"It is better to light one candle than to curse the darkness."
Yesterday when moving stuff off the table and onto a bookcase in order to create room for cookies to cool I made a discovery. There in a stack of paperbacks was a book I took from my parent's home after they died: Three Minutes A Day.
At dinner each night when I was young either Mom or Day would read us a story from this book. The stories were very short - literally three minutes to read aloud - and each story illustrated the motto of The Christophers: "it is better to light a single candle than to curse the darkness." I loved hearing those stories and if the one read at dinner had been particularly good, after the table was cleared I would snatch the book, go to my room to read more stories about how each person can make a difference in the world.
The belief that each person "is unique and has a responsibility to help transform society" motivated Fr. Jim Keller, a Maryknoll priest to begin the movement he named The Christophers in 1946. He chose the name Christophers from the Greek word for Christbearer: an individual who sought to apply the principles of The Gospel in the marketplace of everyday life.

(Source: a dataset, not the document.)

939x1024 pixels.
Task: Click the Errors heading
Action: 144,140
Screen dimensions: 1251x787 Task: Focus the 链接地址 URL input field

Fr. Keller believed that each person living on earth has a job to do that can be done by no other. To this end, The Christophers began spreading the news of The Gospel as lived out in individual lives through newsletters, radio and television broadcasts as well as the book of little stories published yearly, Three Minutes A Day.
Thumbing through my copy of the book I was struck by words from it's introduction: "in these pages are 365 reminders that God loves you completely and eternally and that He has a particular mission for you. Some pages may make you smile, some will inform you, but all will encourage you to reflect on your role in the larger scheme of things: you are essential to God's plan of salvation."

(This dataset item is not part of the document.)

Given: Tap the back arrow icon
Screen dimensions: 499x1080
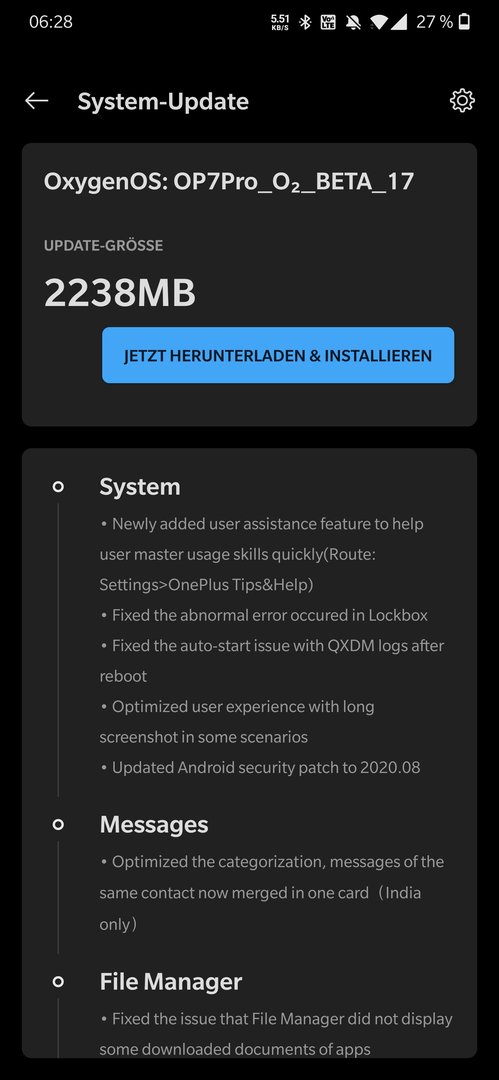Looking at the screenshot, I should tap(37, 101).
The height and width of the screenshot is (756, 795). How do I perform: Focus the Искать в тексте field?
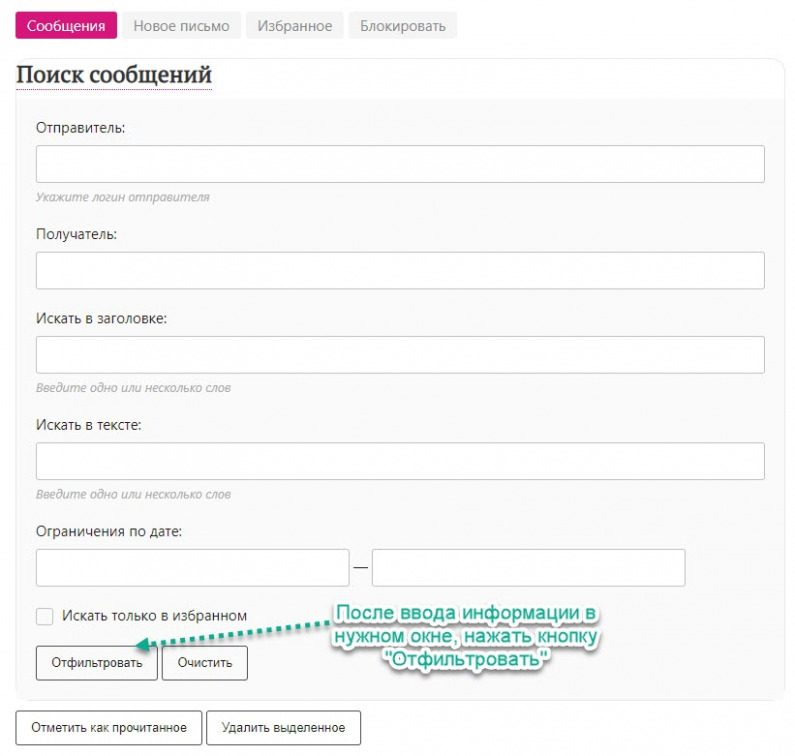pos(400,462)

The intention of an Advent journey toward Christmas is very simple: we take time to reflect, not only on the joy of the Christ Child's anticipated birth, but on the other reality: I, and you, are within our living of life, essential to God's plan of salvation; we also have been given life in order to bring Light to the world.
Today we light the rose colored candle signifying joy: the new life is growing larger; the time of birth is coming near. As the fire of flame shimmers before you, consider asking God for the courage to live as a single candle that casts light in the darkness of the world.